_EXTRAIT_:
:::

Il faut remonter à l’époque du protectorat britannique pour retrouver les premières traces de cinéma en Zambie. Marcus Grill, homme d’affaires, est vraisemblablement à l’origine des premières projections en plein air qui eurent lieu dans la région en 1917. Un monopole qui va perdurer car en 1931, c’est la famille Grill qui ouvre la première salle de cinéma, afin d’y diffuser les premiers films parlants hollywoodiens. Le cinéma est alors exclusivement réservé aux colons, même si quelques projections sont organisées pour les ouvriers et mineurs noirs, notamment autour des mines de la Copperbelt. Les films qui y sont montrés sont par contre triés sur le volet, et rigoureusement contrôlés par l’administration coloniale qui voit d’un très mauvais œil l’effet du cinéma sur les masses populaires. A la même période, les premiers cinéastes, dont le missionnaire J. Merle Davis tourne en Rhodésie du Nord. Le pays verra même la fondation d’un comité d’expérimentation et de création cinématographique, qui produit à la fin des années 30 plusieurs dizaines de films dans le but de « civiliser » les populations locales. Malgré tout, la ségrégation reste en place, et les grands films sur grands écrans sont réservés à l’élite blanche. Pour les populations locales, il faudra attendre la fin des années 1950 pour voir l’ouverture des premiers complexes ouverts aux noirs, et l’indépendance pour qu’un cinéma national commence à se développer.

:::

_DONNÉES FOURNIES_:
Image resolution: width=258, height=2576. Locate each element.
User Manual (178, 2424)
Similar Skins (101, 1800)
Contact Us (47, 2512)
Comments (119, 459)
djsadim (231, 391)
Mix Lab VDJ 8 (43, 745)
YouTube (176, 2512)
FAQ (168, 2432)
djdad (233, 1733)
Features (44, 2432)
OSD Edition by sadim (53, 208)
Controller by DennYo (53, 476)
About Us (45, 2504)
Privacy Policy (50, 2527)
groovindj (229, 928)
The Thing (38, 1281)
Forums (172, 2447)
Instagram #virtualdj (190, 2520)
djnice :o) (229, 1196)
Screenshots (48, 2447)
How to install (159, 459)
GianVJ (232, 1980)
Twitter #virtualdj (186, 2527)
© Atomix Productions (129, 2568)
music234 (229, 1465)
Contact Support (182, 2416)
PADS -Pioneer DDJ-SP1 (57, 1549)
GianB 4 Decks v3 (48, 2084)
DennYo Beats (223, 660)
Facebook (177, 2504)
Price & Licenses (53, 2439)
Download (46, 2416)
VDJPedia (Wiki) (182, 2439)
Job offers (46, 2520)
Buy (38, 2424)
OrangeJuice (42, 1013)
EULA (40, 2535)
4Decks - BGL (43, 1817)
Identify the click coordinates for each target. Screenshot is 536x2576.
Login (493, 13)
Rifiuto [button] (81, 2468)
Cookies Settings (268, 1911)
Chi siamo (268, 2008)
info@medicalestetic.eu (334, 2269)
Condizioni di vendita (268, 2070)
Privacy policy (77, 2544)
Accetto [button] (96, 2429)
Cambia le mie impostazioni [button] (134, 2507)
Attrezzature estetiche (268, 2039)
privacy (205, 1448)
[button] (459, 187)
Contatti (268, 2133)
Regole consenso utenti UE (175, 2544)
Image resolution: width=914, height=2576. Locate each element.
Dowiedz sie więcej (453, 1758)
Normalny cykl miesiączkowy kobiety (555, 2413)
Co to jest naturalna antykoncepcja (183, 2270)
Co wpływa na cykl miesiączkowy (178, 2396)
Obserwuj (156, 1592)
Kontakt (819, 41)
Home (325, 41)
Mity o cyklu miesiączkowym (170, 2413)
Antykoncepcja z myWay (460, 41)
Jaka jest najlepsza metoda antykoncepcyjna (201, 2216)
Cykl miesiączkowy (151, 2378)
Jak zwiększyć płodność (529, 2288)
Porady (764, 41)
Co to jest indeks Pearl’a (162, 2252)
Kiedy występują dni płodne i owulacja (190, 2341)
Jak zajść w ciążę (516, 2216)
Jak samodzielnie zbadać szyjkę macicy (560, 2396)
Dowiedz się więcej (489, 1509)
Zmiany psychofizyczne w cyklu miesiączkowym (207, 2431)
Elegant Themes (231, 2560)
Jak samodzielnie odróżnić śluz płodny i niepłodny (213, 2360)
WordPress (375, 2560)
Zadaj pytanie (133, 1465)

:::

_CONSIGNE_: Selon l'extrait, en quelle année la famille Grill ouvre-t-elle la première salle de cinéma en Zambie ? Les lignes constituent un matériau distinct de l'extrait.

_RÉPONSE ATTENDUE_: En 1931.